To answer your question, it's just a question of practicality; Export Note of Zotero functions well, but mdnotes has a lot of customization functions that makes everything quicker (like properly naming the file you're exporting, giving you the right folder to export by default, etc.). I agree that it's just a matter of convenience, and not a necessity.

kcudding commented 2 years ago

The deal killer for me is that while I can use the native Zotero export to .md to produce a note file from the annotations folder that contains links but which is incorrectly named." You end up with a file labelled Annotations, which overwrites the previous file unless you have renamed it, and which is not identifiable. That's not just a convenience issue unless you only use the feature occasionally.

I and others have raised the file name issue with Zotero, but no motion yet.

huyz commented 2 years ago

You end up with a file labelled Annotations, which overwrites the previous file unless you have renamed it

One workaround is to change the Annotations text at the top of the note and paste in a more descriptive name (e.g., copied from the item title). Only then, if you do an Export note... then you get a unique, and more descriptive name.

kcudding commented 2 years ago

mdnotes renames to the better bibtex reference key automatically, which I found invaluable for organization. Doing it manually you have to get the key (you can set up for command c - shift to do this) and then paste in. So instead of processing annotations to a .md with one click as before, its now 4 actions to get the same job done.

Unless someone has new ideas about how to automate? As far as I know there is still no option to automatically set the title field in the Zotero generated annotation note.

gjimenezUCM commented 2 years ago

@kcudding I recommend switching to Zotero Integrator if this is an issue. As I mentioned above, it's unlikely I will address the issue any time soon, since it comes from the way Zotero exports their internal annotations to HTML. If you wish, you can play around with the templates used by Zotero 6 to do that export, or open a PR to fix this.

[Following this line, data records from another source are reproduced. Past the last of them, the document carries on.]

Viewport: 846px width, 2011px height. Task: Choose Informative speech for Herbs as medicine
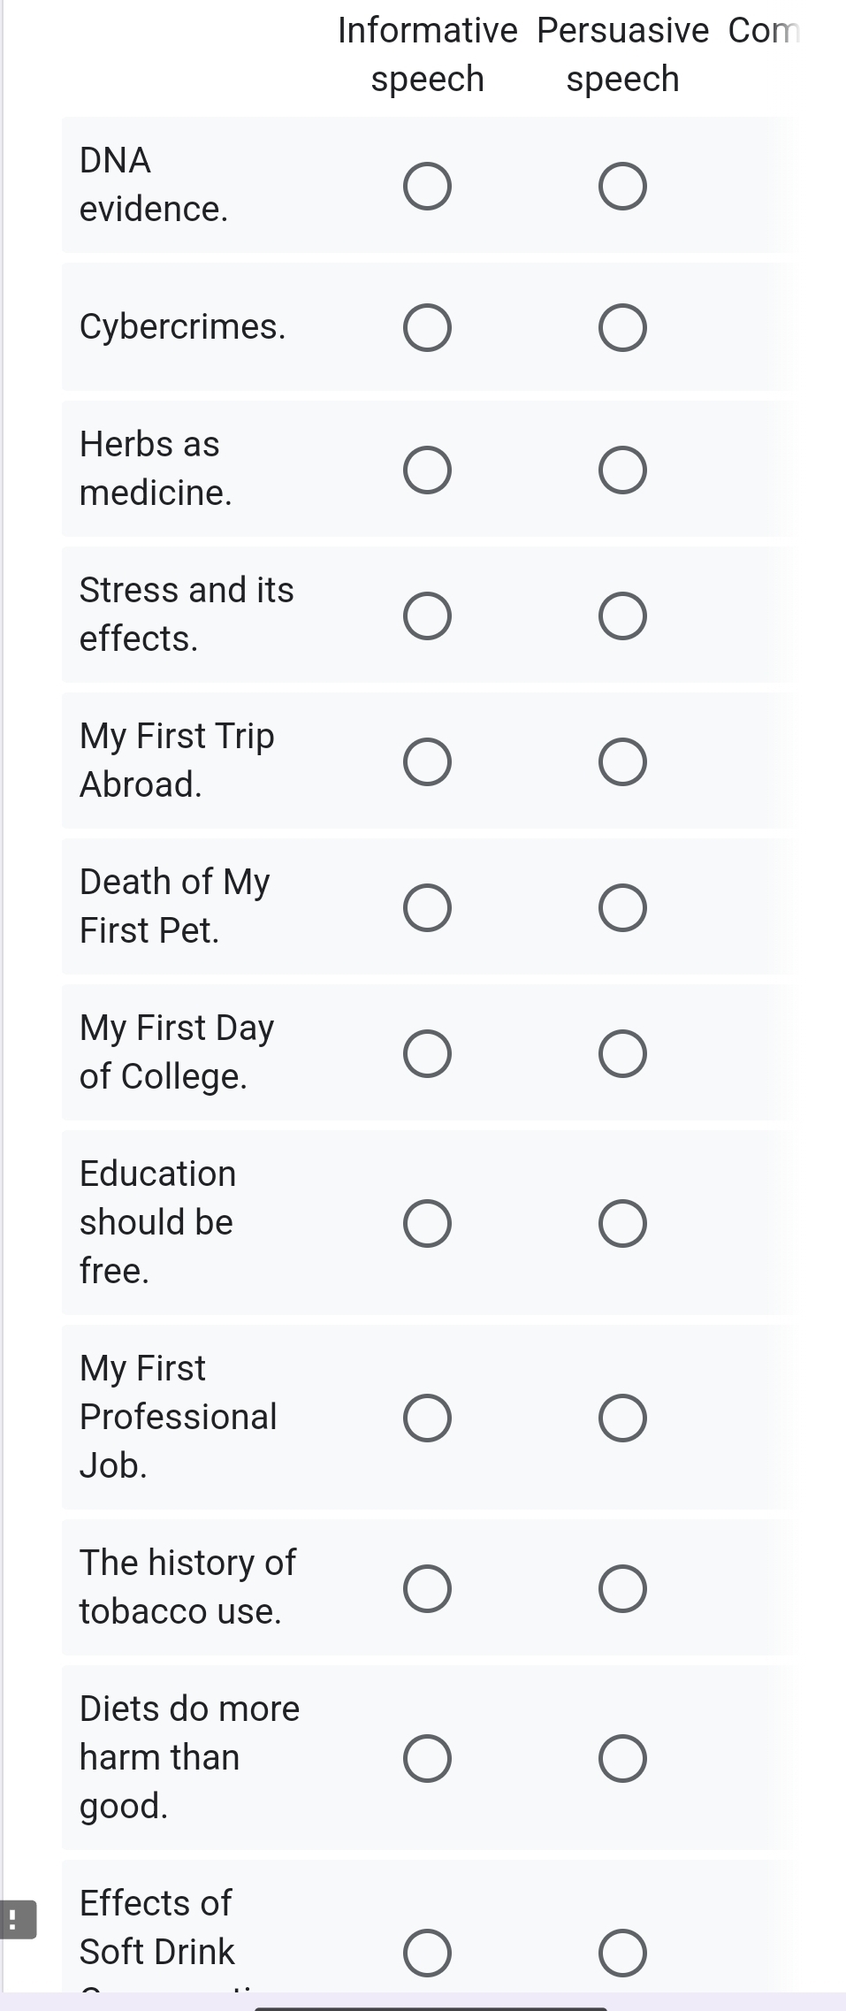428,470
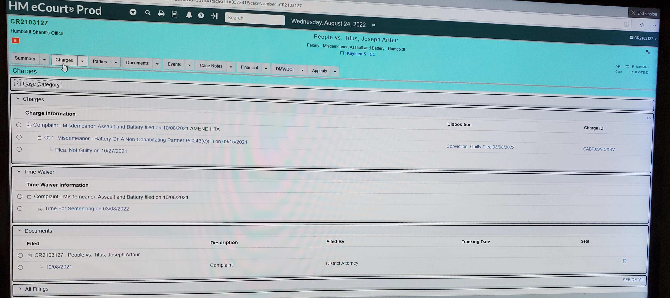Image resolution: width=670 pixels, height=298 pixels.
Task: Click the seal document icon for Complaint row
Action: click(x=624, y=261)
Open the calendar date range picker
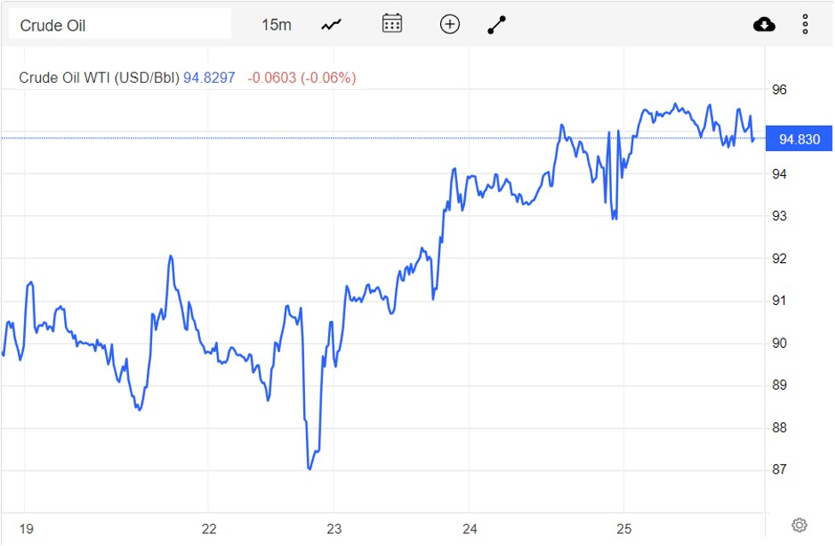The image size is (835, 546). point(391,23)
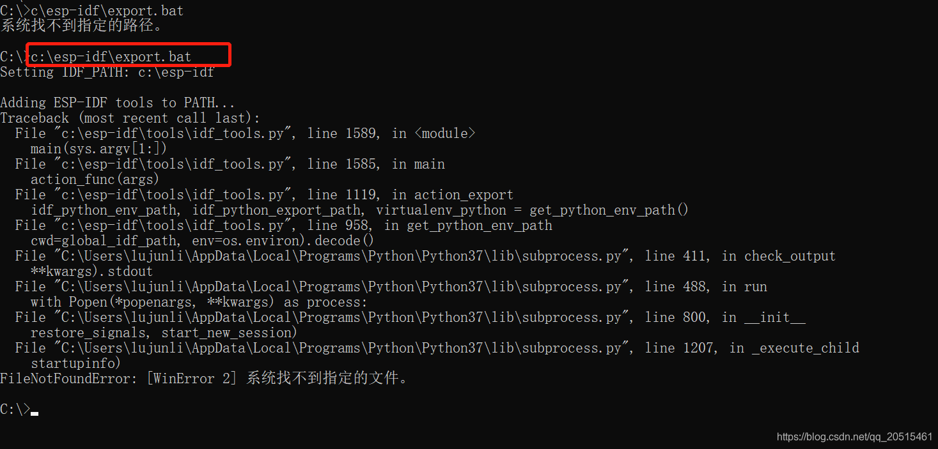The width and height of the screenshot is (938, 449).
Task: Click the blog.csdn.net watermark link
Action: click(854, 437)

I think I found a solution for this issue: span.highlight element (span element whose class is highlight) represents an annotation in Zotero and the attribute data-annotation has information about the attachment, the annotation and its position in the attachment. As an example, if we decode the component contained in data-annotation, we can create the URI transforming:

{
    "attachmentURI":"http://zotero.org/users/8528213/items/L3YWES9Q",
    "annotationKey":"AT3Q9HXT",
    "color":"#ffff00",
    "pageLabel":"3",
    "position":{
        "pageIndex":21,
        "rects":[[51.744,124.472,391.283,136.526],[51.744,111.522,391.283,123.576],[51.744,98.572,391.283,110.626],[51.744,85.622,115.667,97.676]]},
        "citationItem":{
            "uris":["http://zotero.org/users/8528213/items/5P58CWR2"],
            "locator":"3"
        }
    }
}

into

zotero://open-pdf/library/items/L3YWES9Q?page=22&annotation=AT3Q9HXT

This url can be used to create a link using the content in the span.citation element. To do that, you can add a new rule in the getConverter function in markdown-utils.js. Something like this:

converter.addRule('annotation-link', {
    filter: function (node, options) {
        // Only works with span.citation elements
        return (
          node.nodeName === 'SPAN' &&
          node.getAttribute('class') === 'citation'
        );
    },
    replacement: function (content, node) {
        // Access to the span.highlight element (.citation sibling)
        let sibling = node.previousElementSibling;
        let newContent = content;      // By default
        // Sanity check
        if (sibling && sibling.getAttribute('class') === 'highlight') {
            // data-annotation to object
            let data = JSON.parse(decodeURIComponent(sibling.getAttribute('data-annotation'))); 

            // Extract the attachment (item) key (the last element in the URL)
            let itemKey =  data.attachmentURI.split("/").at(-1);
            let page = data.position.pageIndex+1;        // Is it necessary?
            let url =  `zotero://open-pdf/library/items/${itemKey}?page=${page}&annotation=${data.annotationKey}`;
            newContent =  `[${content}](${url})`;  
        }
        return newContent;        
    }
  });

I have not tried it in zotero-mdnotes yet but I have tested it.